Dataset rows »
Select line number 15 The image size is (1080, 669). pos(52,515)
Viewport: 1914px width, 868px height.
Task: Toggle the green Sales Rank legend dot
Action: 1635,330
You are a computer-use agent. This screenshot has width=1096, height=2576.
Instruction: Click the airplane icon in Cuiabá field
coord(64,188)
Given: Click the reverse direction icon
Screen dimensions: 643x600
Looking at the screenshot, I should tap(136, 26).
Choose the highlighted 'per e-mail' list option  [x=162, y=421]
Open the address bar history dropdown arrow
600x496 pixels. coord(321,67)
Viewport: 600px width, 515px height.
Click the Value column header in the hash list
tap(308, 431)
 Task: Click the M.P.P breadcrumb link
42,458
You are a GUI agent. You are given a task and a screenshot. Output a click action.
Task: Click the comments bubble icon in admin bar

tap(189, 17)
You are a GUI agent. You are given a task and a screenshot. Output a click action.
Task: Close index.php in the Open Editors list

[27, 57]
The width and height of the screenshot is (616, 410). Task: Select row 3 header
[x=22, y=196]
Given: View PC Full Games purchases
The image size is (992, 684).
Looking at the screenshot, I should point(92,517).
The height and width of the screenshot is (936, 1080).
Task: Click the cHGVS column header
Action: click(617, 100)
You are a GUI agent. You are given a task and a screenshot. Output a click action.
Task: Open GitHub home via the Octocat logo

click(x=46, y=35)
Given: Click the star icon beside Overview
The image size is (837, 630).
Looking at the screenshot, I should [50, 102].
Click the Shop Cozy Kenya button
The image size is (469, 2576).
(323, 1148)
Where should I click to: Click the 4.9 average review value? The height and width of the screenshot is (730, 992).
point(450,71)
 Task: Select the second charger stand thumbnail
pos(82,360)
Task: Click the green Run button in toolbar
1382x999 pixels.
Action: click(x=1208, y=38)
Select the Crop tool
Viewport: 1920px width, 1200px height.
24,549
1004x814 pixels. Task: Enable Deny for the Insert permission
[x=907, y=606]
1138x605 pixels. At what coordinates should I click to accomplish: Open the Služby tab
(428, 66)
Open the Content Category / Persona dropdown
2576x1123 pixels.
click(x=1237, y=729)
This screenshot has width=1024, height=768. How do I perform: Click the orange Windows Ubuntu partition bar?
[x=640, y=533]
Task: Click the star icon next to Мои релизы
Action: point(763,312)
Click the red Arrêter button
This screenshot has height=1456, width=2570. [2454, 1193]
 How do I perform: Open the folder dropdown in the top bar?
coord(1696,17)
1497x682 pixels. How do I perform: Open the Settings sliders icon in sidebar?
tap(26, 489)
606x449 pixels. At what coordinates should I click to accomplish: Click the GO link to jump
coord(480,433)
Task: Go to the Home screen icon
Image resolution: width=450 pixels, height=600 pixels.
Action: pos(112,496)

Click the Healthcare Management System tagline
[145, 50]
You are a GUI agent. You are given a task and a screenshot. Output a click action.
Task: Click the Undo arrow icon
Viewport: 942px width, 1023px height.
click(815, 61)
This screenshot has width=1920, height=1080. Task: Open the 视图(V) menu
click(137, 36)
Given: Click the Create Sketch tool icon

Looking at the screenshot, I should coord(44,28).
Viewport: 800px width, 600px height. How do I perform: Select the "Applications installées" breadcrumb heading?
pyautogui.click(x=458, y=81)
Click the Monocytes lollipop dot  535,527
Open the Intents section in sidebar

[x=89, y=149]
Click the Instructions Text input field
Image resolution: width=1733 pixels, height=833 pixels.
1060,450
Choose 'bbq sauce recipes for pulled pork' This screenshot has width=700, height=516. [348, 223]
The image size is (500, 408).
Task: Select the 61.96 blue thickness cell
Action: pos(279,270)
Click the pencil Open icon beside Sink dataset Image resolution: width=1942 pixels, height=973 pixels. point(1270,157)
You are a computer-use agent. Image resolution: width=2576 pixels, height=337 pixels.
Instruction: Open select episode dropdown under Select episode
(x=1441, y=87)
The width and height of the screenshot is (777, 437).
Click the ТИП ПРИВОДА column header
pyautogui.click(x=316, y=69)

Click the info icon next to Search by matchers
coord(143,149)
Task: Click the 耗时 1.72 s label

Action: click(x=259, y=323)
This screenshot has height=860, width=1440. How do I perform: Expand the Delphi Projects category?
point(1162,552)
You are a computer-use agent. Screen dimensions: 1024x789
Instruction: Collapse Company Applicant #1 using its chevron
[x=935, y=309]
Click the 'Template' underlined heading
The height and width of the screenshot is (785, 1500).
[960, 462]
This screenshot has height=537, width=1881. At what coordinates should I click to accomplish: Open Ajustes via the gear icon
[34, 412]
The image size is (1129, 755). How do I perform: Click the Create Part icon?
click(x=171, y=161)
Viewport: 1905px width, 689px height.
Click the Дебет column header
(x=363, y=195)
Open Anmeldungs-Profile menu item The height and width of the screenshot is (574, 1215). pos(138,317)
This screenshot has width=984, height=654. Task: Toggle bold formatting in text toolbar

Stated task » Pull out every item above and reproduce each line word for word.

Written solution »
Select line number 15 The image size is (1080, 669). pos(52,515)
Viewport: 1914px width, 868px height.
Task: Toggle the green Sales Rank legend dot
Action: 1635,330
You are a computer-use agent. This screenshot has width=1096, height=2576.
Instruction: Click the airplane icon in Cuiabá field
coord(64,188)
Given: Click the reverse direction icon
Screen dimensions: 643x600
Looking at the screenshot, I should tap(136, 26).
Choose the highlighted 'per e-mail' list option  [x=162, y=421]
Open the address bar history dropdown arrow
600x496 pixels. coord(321,67)
Viewport: 600px width, 515px height.
Click the Value column header in the hash list
tap(308, 431)
 Task: Click the M.P.P breadcrumb link
42,458
You are a GUI agent. You are given a task and a screenshot. Output a click action.
Task: Click the comments bubble icon in admin bar

tap(189, 17)
You are a GUI agent. You are given a task and a screenshot. Output a click action.
Task: Close index.php in the Open Editors list

[27, 57]
The width and height of the screenshot is (616, 410). Task: Select row 3 header
[x=22, y=196]
Given: View PC Full Games purchases
The image size is (992, 684).
Looking at the screenshot, I should point(92,517).
The height and width of the screenshot is (936, 1080).
Task: Click the cHGVS column header
Action: click(617, 100)
You are a GUI agent. You are given a task and a screenshot. Output a click action.
Task: Open GitHub home via the Octocat logo

click(x=46, y=35)
Given: Click the star icon beside Overview
The image size is (837, 630).
Looking at the screenshot, I should [50, 102].
Click the Shop Cozy Kenya button
The image size is (469, 2576).
(323, 1148)
Where should I click to: Click the 4.9 average review value? The height and width of the screenshot is (730, 992).
point(450,71)
 Task: Select the second charger stand thumbnail
pos(82,360)
Task: Click the green Run button in toolbar
1382x999 pixels.
Action: click(x=1208, y=38)
Select the Crop tool
Viewport: 1920px width, 1200px height.
24,549
1004x814 pixels. Task: Enable Deny for the Insert permission
[x=907, y=606]
1138x605 pixels. At what coordinates should I click to accomplish: Open the Služby tab
(428, 66)
Open the Content Category / Persona dropdown
2576x1123 pixels.
click(x=1237, y=729)
This screenshot has width=1024, height=768. How do I perform: Click the orange Windows Ubuntu partition bar?
[x=640, y=533]
Task: Click the star icon next to Мои релизы
Action: point(763,312)
Click the red Arrêter button
This screenshot has height=1456, width=2570. [2454, 1193]
 How do I perform: Open the folder dropdown in the top bar?
coord(1696,17)
1497x682 pixels. How do I perform: Open the Settings sliders icon in sidebar?
tap(26, 489)
606x449 pixels. At what coordinates should I click to accomplish: Click the GO link to jump
coord(480,433)
Task: Go to the Home screen icon
Image resolution: width=450 pixels, height=600 pixels.
Action: pos(112,496)

Click the Healthcare Management System tagline
[145, 50]
You are a GUI agent. You are given a task and a screenshot. Output a click action.
Task: Click the Undo arrow icon
Viewport: 942px width, 1023px height.
click(815, 61)
This screenshot has width=1920, height=1080. Task: Open the 视图(V) menu
click(137, 36)
Given: Click the Create Sketch tool icon

Looking at the screenshot, I should coord(44,28).
Viewport: 800px width, 600px height. How do I perform: Select the "Applications installées" breadcrumb heading?
pyautogui.click(x=458, y=81)
Click the Monocytes lollipop dot  535,527
Open the Intents section in sidebar

[x=89, y=149]
Click the Instructions Text input field
Image resolution: width=1733 pixels, height=833 pixels.
1060,450
Choose 'bbq sauce recipes for pulled pork' This screenshot has width=700, height=516. [348, 223]
The image size is (500, 408).
Task: Select the 61.96 blue thickness cell
Action: pos(279,270)
Click the pencil Open icon beside Sink dataset Image resolution: width=1942 pixels, height=973 pixels. point(1270,157)
You are a computer-use agent. Image resolution: width=2576 pixels, height=337 pixels.
Instruction: Open select episode dropdown under Select episode
(x=1441, y=87)
The width and height of the screenshot is (777, 437).
Click the ТИП ПРИВОДА column header
pyautogui.click(x=316, y=69)

Click the info icon next to Search by matchers
coord(143,149)
Task: Click the 耗时 1.72 s label

Action: click(x=259, y=323)
This screenshot has height=860, width=1440. How do I perform: Expand the Delphi Projects category?
point(1162,552)
You are a computer-use agent. Screen dimensions: 1024x789
Instruction: Collapse Company Applicant #1 using its chevron
[x=935, y=309]
Click the 'Template' underlined heading
The height and width of the screenshot is (785, 1500).
[960, 462]
This screenshot has height=537, width=1881. At what coordinates should I click to accomplish: Open Ajustes via the gear icon
[34, 412]
The image size is (1129, 755). How do I perform: Click the Create Part icon?
click(x=171, y=161)
Viewport: 1905px width, 689px height.
Click the Дебет column header
(x=363, y=195)
Open Anmeldungs-Profile menu item The height and width of the screenshot is (574, 1215). pos(138,317)
This screenshot has width=984, height=654. Task: Toggle bold formatting in text toolbar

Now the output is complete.